Zero-Inflated Poisson Distribution Family Function


Description

Fits a zero-inflated or zero-deflated Poisson distribution by full maximum likelihood estimation.

Usage

zipoisson(lpstr0 = "logitlink", llambda = "loglink", type.fitted =
          c("mean", "lambda", "pobs0", "pstr0", "onempstr0"), ipstr0 =
          NULL, ilambda = NULL, gpstr0 = NULL, imethod = 1,
          ishrinkage = 0.95, probs.y = 0.35, parallel = FALSE, zero = NULL)
zipoissonff(llambda = "loglink", lonempstr0 = "logitlink", type.fitted =
            c("mean", "lambda", "pobs0", "pstr0", "onempstr0"),
            ilambda = NULL, ionempstr0 = NULL, gonempstr0 = NULL,
            imethod = 1, ishrinkage = 0.95, probs.y = 0.35, zero =
            "onempstr0")

Arguments

lpstr0, llambda

Link function for the parameter phi and the usual lambda parameter. See Links for more choices; see CommonVGAMffArguments for more information. For the zero-deflated model see below.

ipstr0, ilambda

Optional initial values for phi, whose values must lie between 0 and 1. Optional initial values for lambda, whose values must be positive. The defaults are to compute an initial value internally for each. If a vector then recycling is used.

lonempstr0, ionempstr0

Corresponding arguments for the other parameterization. See details below.

type.fitted

Character. The type of fitted value to be returned. The first choice (the expected value) is the default. The estimated probability of an observed 0 is an alternative, else the estimated probability of a structural 0, or one minus the estimated probability of a structural 0. See CommonVGAMffArguments and fittedvlm for more information.

imethod

An integer with value 1 or 2 which specifies the initialization method for lambda. If failure to converge occurs try another value and/or else specify a value for ishrinkage and/or else specify a value for ipstr0. See CommonVGAMffArguments for more information.

ishrinkage

How much shrinkage is used when initializing lambda. The value must be between 0 and 1 inclusive, and a value of 0 means the individual response values are used, and a value of 1 means the median or mean is used. This argument is used in conjunction with imethod. See CommonVGAMffArguments for more information.

zero

Specifies which linear/additive predictors are to be modelled as intercept-only. If given, the value can be either 1 or 2, and the default is none of them. Setting zero = 1 makes phi a single parameter. See CommonVGAMffArguments for more information.

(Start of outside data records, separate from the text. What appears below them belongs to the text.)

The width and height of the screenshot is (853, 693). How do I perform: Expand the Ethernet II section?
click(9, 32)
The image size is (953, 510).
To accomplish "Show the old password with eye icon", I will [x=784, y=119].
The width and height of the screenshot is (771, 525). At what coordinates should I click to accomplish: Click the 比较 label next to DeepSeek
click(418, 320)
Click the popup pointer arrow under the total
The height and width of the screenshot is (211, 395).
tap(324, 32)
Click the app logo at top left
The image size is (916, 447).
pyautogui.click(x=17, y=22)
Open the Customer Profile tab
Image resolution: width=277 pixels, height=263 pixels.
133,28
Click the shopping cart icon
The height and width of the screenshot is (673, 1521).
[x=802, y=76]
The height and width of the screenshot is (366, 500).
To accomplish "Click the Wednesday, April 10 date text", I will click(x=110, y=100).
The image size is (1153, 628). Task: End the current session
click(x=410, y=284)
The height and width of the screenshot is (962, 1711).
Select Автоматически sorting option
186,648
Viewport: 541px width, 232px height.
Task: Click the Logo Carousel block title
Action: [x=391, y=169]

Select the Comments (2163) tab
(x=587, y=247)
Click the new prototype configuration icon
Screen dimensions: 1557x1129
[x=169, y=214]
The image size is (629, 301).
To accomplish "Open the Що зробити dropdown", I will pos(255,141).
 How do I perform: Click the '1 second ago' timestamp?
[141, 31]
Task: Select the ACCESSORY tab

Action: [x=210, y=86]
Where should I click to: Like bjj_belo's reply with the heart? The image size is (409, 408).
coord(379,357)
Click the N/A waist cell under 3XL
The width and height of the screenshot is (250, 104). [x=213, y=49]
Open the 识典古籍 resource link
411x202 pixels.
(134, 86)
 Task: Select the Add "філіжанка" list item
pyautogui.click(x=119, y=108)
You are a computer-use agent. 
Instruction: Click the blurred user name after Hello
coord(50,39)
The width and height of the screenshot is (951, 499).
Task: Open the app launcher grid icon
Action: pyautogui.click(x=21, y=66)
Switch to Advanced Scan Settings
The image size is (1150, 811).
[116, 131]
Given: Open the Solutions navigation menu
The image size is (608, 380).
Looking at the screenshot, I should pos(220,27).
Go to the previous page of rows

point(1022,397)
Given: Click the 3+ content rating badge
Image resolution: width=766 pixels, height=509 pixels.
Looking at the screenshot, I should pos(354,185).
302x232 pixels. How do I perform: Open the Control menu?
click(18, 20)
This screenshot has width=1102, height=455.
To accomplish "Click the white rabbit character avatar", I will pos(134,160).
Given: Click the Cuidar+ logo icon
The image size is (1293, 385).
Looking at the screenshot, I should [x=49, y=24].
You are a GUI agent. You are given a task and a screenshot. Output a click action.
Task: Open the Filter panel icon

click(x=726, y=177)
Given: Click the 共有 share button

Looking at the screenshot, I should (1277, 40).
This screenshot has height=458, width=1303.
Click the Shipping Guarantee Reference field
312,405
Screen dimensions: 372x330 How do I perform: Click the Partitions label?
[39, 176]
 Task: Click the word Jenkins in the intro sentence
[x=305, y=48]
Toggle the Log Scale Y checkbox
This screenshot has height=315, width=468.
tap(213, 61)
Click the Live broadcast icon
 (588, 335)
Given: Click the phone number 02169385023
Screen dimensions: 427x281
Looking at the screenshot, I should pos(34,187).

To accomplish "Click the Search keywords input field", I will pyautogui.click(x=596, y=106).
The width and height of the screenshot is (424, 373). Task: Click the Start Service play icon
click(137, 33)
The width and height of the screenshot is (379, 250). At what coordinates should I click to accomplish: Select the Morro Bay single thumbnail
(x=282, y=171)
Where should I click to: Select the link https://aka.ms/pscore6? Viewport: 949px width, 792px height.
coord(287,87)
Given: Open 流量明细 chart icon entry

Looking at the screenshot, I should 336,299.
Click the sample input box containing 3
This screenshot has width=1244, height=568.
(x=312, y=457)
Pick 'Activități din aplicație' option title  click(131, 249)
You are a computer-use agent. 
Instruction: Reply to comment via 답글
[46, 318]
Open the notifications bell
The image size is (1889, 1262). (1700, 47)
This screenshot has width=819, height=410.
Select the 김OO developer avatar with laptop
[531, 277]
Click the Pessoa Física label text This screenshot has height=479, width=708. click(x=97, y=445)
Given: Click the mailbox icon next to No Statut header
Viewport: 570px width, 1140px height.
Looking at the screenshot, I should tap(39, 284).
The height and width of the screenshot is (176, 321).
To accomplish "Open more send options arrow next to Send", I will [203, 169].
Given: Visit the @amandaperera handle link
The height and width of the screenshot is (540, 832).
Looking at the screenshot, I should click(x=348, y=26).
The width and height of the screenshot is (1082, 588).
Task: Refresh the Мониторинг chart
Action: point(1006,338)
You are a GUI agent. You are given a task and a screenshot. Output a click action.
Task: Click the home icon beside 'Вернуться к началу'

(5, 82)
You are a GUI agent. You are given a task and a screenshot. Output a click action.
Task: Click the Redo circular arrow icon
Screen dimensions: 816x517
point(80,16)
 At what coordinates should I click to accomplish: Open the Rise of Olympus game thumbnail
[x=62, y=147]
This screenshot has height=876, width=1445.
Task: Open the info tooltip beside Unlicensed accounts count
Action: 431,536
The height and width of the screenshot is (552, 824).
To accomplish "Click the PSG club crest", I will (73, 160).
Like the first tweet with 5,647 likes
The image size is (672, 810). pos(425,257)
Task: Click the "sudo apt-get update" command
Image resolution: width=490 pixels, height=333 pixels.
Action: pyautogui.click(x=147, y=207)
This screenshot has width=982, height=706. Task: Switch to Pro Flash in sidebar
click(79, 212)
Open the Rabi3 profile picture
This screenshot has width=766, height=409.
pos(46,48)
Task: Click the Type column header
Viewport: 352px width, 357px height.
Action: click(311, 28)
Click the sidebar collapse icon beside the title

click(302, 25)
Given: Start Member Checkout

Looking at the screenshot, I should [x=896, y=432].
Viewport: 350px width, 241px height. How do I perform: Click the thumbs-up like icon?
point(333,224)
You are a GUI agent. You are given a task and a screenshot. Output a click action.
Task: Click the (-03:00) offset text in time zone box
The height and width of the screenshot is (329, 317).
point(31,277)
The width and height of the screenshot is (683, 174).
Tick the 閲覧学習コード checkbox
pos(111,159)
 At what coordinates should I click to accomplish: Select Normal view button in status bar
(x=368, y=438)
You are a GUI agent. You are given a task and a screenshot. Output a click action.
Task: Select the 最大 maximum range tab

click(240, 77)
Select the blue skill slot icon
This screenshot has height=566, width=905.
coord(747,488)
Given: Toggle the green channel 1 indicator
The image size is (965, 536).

gpstr0, gonempstr0, probs.y

Details at CommonVGAMffArguments.

parallel

Details at CommonVGAMffArguments, but unlikely to be practically used actually.

Details

These models are a mixture of a Poisson distribution and the value 0; it has value 0 with probability phi else is Poisson(lambda) distributed. Thus there are two sources for zero values, and phi is the probability of a structural zero. The model for zipoisson() can be written

P(Y = 0) = phi + (1-phi) * exp(-lambda),

and for y=1,2,…,

P(Y = y) = (1-phi) * exp(-lambda) * lambda^y / y!.

Here, the parameter phi satisfies 0 < phi < 1. The mean of Y is (1-phi)*lambda and these are returned as the fitted values, by default. The variance of Y is (1-phi)*lambda*(1 + phi lambda). By default, the two linear/additive predictors of zipoisson() are (logit(phi), log(lambda))^T.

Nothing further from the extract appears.